With the exception of small neighborhood shops that resemble bodegas, almost all of the shops here in Nepal’s capital specialize in jewelry, kitchen goods or something else. They’re conveniently bunched together, with spice shops here, shoes there and books around the corner.
Merchants display their goods not only in shops, but outside of temples and on corners. Narrow streets lead to even narrower alleys lined with bangles, televisions, office supplies and beads. Motorcycles and rickshaws squeeze by. Horns blare. Fumes fill the air.
On Monday, Champa and I joined our niece-in-law, Bindu, on a shopping trip that began on New Road and wound through Indra Chowk and other bazaars. We stopped at a jewelry store to repair a ring, a kitchen store to buy metal plates and a hat store for a Nike cap.
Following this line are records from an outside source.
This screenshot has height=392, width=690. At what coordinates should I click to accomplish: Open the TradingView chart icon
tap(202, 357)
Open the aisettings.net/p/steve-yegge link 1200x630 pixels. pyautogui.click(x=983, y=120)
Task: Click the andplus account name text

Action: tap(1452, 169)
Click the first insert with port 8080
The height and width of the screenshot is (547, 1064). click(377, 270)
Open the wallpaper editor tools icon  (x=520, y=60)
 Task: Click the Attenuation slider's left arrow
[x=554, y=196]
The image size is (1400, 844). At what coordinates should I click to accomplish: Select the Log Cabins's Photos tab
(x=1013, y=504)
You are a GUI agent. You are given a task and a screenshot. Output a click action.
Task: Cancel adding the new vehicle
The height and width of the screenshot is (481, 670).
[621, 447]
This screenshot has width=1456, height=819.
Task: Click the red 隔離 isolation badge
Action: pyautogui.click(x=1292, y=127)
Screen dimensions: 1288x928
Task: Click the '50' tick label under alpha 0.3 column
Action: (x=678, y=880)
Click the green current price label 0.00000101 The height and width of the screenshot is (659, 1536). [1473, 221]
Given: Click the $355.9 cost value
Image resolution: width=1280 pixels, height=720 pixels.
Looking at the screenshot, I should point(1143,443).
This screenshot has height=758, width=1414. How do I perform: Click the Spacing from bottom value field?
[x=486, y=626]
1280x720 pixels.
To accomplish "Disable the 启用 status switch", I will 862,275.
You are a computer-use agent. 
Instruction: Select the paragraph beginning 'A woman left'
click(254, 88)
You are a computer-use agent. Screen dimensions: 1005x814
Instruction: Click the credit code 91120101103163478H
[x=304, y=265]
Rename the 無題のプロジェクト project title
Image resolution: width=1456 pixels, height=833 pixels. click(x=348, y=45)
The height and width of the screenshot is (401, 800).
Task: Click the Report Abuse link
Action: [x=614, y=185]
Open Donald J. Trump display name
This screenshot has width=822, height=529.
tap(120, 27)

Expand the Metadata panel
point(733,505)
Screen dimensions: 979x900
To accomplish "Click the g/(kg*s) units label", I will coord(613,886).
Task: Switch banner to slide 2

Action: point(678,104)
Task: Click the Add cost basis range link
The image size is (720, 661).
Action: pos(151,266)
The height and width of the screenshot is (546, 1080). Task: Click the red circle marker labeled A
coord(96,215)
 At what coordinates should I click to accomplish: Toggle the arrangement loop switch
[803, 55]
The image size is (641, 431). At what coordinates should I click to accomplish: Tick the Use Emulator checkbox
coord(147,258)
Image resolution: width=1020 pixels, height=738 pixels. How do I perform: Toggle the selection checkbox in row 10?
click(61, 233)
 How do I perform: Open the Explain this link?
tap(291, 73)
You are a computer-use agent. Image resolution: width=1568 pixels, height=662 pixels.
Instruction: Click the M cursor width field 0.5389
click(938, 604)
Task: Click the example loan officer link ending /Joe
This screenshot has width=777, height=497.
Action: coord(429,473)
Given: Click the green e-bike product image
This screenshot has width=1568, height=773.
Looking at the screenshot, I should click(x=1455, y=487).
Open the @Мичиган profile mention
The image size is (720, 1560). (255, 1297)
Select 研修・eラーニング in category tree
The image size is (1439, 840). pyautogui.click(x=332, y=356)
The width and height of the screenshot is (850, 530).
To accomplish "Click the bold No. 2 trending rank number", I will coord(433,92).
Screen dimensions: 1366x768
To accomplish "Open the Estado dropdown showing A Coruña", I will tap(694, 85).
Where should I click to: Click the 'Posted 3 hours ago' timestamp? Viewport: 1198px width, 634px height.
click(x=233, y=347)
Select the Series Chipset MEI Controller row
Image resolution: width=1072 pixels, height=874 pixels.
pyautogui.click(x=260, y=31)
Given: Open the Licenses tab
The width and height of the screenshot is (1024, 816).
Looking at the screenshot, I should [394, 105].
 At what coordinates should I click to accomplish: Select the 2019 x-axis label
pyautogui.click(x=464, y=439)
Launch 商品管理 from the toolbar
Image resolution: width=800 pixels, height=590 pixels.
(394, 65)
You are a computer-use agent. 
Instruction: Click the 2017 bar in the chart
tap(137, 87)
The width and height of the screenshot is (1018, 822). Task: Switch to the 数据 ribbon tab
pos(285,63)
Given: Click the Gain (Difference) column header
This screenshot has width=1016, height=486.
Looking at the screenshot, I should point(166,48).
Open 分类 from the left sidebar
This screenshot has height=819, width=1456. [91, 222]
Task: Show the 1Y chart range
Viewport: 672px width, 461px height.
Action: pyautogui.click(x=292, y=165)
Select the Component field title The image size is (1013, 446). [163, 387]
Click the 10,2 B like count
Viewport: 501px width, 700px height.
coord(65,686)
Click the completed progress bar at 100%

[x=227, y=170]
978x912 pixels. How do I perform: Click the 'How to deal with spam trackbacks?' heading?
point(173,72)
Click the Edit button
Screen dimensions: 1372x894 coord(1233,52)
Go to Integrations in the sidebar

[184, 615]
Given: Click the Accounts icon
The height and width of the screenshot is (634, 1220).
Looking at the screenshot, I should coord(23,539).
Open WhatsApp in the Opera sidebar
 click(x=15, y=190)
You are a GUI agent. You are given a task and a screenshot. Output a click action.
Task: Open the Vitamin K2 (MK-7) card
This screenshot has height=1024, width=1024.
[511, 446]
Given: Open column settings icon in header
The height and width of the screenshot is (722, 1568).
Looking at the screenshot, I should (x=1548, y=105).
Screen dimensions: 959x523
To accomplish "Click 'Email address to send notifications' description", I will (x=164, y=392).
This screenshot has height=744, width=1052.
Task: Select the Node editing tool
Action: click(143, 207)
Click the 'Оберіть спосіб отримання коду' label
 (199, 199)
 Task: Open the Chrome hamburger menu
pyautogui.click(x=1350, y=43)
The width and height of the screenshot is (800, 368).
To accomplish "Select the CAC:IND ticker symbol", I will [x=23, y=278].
We climbed two flights up an insanely narrow staircase to an attic stuffed with fabric. While there, I kept thinking to myself, “Please, don’t let there be another earthquake now.”
Along the way, we visited a temple and snacked on momos, samosas and cold drinks. Then we drove across town to one of Kathmandu’s few department stores, Bhat-Bateni, where Bindu bought some kitchen appliances and we bought decorative shopping bags made from rice paper. Finally, we drove to visit Kumar, a tailor who works near our nephew’s office, to pick up a shirt I’d ordered two days earlier — $14.50, custom-made.
By the time we reached home, after 7 p.m., the electricity was already cut off, so we turned on a battery lamp and collapsed on sofas, our purchases strewn around us, waiting to be unpacked the next morning. Our day was a success. We’d shopped ’til we dropped.